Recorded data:

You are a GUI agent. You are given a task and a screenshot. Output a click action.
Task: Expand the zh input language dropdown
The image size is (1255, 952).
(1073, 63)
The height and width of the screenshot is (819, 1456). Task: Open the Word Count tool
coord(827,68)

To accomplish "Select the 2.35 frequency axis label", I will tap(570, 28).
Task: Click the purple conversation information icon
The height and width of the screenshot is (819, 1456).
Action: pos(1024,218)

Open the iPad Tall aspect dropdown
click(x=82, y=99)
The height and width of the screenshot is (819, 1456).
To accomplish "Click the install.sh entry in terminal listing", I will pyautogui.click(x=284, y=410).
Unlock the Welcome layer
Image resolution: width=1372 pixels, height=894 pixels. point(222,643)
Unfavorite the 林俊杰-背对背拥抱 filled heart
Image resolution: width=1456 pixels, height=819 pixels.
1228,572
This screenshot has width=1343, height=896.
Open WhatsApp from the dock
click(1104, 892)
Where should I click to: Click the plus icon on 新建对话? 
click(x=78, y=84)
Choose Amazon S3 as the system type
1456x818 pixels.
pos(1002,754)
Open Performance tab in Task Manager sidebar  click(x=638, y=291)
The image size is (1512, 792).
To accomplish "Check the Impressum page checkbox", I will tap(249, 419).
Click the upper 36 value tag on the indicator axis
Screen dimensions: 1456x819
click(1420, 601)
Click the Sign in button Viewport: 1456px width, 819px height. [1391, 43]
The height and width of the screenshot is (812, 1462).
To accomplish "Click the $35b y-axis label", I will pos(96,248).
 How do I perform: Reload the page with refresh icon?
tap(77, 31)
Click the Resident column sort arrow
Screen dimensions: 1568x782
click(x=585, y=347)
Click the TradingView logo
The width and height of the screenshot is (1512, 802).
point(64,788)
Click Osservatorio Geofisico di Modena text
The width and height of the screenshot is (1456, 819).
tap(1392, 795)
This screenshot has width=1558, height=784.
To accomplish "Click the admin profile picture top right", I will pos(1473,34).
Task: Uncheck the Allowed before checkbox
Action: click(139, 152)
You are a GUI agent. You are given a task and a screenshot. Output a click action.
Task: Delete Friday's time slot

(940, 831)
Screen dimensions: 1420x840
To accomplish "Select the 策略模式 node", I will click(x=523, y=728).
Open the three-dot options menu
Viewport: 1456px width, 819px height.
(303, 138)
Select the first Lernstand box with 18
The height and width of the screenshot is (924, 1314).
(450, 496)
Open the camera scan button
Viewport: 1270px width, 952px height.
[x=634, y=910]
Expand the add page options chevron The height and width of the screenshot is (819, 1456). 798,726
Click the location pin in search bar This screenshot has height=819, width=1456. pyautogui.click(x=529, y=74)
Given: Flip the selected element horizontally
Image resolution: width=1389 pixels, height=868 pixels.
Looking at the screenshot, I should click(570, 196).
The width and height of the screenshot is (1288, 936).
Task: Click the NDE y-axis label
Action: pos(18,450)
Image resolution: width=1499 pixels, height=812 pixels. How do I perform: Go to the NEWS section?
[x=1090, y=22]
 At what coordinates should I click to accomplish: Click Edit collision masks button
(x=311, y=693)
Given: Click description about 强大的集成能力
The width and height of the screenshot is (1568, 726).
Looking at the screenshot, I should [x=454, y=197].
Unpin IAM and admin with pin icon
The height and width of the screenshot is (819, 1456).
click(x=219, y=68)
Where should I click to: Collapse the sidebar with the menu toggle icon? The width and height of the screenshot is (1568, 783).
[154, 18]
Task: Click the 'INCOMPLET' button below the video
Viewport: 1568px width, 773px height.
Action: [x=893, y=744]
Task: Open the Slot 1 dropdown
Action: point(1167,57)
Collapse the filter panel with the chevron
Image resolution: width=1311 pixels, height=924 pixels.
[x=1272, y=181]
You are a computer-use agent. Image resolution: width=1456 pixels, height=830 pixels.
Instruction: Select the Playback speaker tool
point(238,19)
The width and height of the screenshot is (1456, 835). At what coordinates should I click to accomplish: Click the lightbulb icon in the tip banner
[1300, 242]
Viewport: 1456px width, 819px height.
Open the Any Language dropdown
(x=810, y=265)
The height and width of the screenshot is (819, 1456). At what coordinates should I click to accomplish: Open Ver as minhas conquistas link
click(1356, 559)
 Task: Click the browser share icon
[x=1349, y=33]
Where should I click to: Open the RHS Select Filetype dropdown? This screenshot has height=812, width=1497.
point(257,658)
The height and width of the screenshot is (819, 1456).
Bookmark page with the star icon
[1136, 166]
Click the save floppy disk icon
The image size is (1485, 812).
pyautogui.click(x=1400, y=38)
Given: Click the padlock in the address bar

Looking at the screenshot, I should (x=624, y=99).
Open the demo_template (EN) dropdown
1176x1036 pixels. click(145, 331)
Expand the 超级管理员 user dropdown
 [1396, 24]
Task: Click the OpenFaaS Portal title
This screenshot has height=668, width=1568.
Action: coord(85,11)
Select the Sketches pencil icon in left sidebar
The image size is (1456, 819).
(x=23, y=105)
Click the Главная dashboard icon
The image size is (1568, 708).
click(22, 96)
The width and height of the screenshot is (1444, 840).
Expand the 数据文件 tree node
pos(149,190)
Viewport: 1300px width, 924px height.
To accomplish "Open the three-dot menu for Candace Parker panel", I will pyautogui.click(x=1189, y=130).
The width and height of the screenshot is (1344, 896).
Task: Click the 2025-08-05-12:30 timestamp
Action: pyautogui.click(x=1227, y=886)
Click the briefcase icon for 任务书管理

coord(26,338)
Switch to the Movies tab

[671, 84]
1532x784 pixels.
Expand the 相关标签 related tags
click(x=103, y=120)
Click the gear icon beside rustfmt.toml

- **TASK OBJECTIVE**:
Transcribe every record above exactly.

- **SOLVED EXERCISE**:
You are a GUI agent. You are given a task and a screenshot. Output a click action.
Task: Expand the zh input language dropdown
The image size is (1255, 952).
(1073, 63)
The height and width of the screenshot is (819, 1456). Task: Open the Word Count tool
coord(827,68)

To accomplish "Select the 2.35 frequency axis label", I will tap(570, 28).
Task: Click the purple conversation information icon
The height and width of the screenshot is (819, 1456).
Action: pos(1024,218)

Open the iPad Tall aspect dropdown
click(x=82, y=99)
The height and width of the screenshot is (819, 1456).
To accomplish "Click the install.sh entry in terminal listing", I will pyautogui.click(x=284, y=410).
Unlock the Welcome layer
Image resolution: width=1372 pixels, height=894 pixels. point(222,643)
Unfavorite the 林俊杰-背对背拥抱 filled heart
Image resolution: width=1456 pixels, height=819 pixels.
1228,572
This screenshot has width=1343, height=896.
Open WhatsApp from the dock
click(1104, 892)
Where should I click to: Click the plus icon on 新建对话? 
click(x=78, y=84)
Choose Amazon S3 as the system type
1456x818 pixels.
pos(1002,754)
Open Performance tab in Task Manager sidebar  click(x=638, y=291)
The image size is (1512, 792).
To accomplish "Check the Impressum page checkbox", I will tap(249, 419).
Click the upper 36 value tag on the indicator axis
Screen dimensions: 1456x819
click(1420, 601)
Click the Sign in button Viewport: 1456px width, 819px height. [1391, 43]
The height and width of the screenshot is (812, 1462).
To accomplish "Click the $35b y-axis label", I will pos(96,248).
 How do I perform: Reload the page with refresh icon?
tap(77, 31)
Click the Resident column sort arrow
Screen dimensions: 1568x782
click(x=585, y=347)
Click the TradingView logo
The width and height of the screenshot is (1512, 802).
point(64,788)
Click Osservatorio Geofisico di Modena text
The width and height of the screenshot is (1456, 819).
tap(1392, 795)
This screenshot has width=1558, height=784.
To accomplish "Click the admin profile picture top right", I will pos(1473,34).
Task: Uncheck the Allowed before checkbox
Action: click(139, 152)
You are a GUI agent. You are given a task and a screenshot. Output a click action.
Task: Delete Friday's time slot

(940, 831)
Screen dimensions: 1420x840
To accomplish "Select the 策略模式 node", I will click(x=523, y=728).
Open the three-dot options menu
Viewport: 1456px width, 819px height.
(303, 138)
Select the first Lernstand box with 18
The height and width of the screenshot is (924, 1314).
(450, 496)
Open the camera scan button
Viewport: 1270px width, 952px height.
[x=634, y=910]
Expand the add page options chevron The height and width of the screenshot is (819, 1456). 798,726
Click the location pin in search bar This screenshot has height=819, width=1456. pyautogui.click(x=529, y=74)
Given: Flip the selected element horizontally
Image resolution: width=1389 pixels, height=868 pixels.
Looking at the screenshot, I should click(570, 196).
The width and height of the screenshot is (1288, 936).
Task: Click the NDE y-axis label
Action: pos(18,450)
Image resolution: width=1499 pixels, height=812 pixels. How do I perform: Go to the NEWS section?
[x=1090, y=22]
 At what coordinates should I click to accomplish: Click Edit collision masks button
(x=311, y=693)
Given: Click description about 强大的集成能力
The width and height of the screenshot is (1568, 726).
Looking at the screenshot, I should [x=454, y=197].
Unpin IAM and admin with pin icon
The height and width of the screenshot is (819, 1456).
click(x=219, y=68)
Where should I click to: Collapse the sidebar with the menu toggle icon? The width and height of the screenshot is (1568, 783).
[154, 18]
Task: Click the 'INCOMPLET' button below the video
Viewport: 1568px width, 773px height.
Action: [x=893, y=744]
Task: Open the Slot 1 dropdown
Action: point(1167,57)
Collapse the filter panel with the chevron
Image resolution: width=1311 pixels, height=924 pixels.
[x=1272, y=181]
You are a computer-use agent. Image resolution: width=1456 pixels, height=830 pixels.
Instruction: Select the Playback speaker tool
point(238,19)
The width and height of the screenshot is (1456, 835). At what coordinates should I click to accomplish: Click the lightbulb icon in the tip banner
[1300, 242]
Viewport: 1456px width, 819px height.
Open the Any Language dropdown
(x=810, y=265)
The height and width of the screenshot is (819, 1456). At what coordinates should I click to accomplish: Open Ver as minhas conquistas link
click(1356, 559)
 Task: Click the browser share icon
[x=1349, y=33]
Where should I click to: Open the RHS Select Filetype dropdown? This screenshot has height=812, width=1497.
point(257,658)
The height and width of the screenshot is (819, 1456).
Bookmark page with the star icon
[1136, 166]
Click the save floppy disk icon
The image size is (1485, 812).
pyautogui.click(x=1400, y=38)
Given: Click the padlock in the address bar

Looking at the screenshot, I should (x=624, y=99).
Open the demo_template (EN) dropdown
1176x1036 pixels. click(145, 331)
Expand the 超级管理员 user dropdown
 [1396, 24]
Task: Click the OpenFaaS Portal title
This screenshot has height=668, width=1568.
Action: coord(85,11)
Select the Sketches pencil icon in left sidebar
The image size is (1456, 819).
(x=23, y=105)
Click the Главная dashboard icon
The image size is (1568, 708).
click(22, 96)
The width and height of the screenshot is (1444, 840).
Expand the 数据文件 tree node
pos(149,190)
Viewport: 1300px width, 924px height.
To accomplish "Open the three-dot menu for Candace Parker panel", I will pyautogui.click(x=1189, y=130).
The width and height of the screenshot is (1344, 896).
Task: Click the 2025-08-05-12:30 timestamp
Action: pyautogui.click(x=1227, y=886)
Click the briefcase icon for 任务书管理

coord(26,338)
Switch to the Movies tab

[671, 84]
1532x784 pixels.
Expand the 相关标签 related tags
click(x=103, y=120)
Click the gear icon beside rustfmt.toml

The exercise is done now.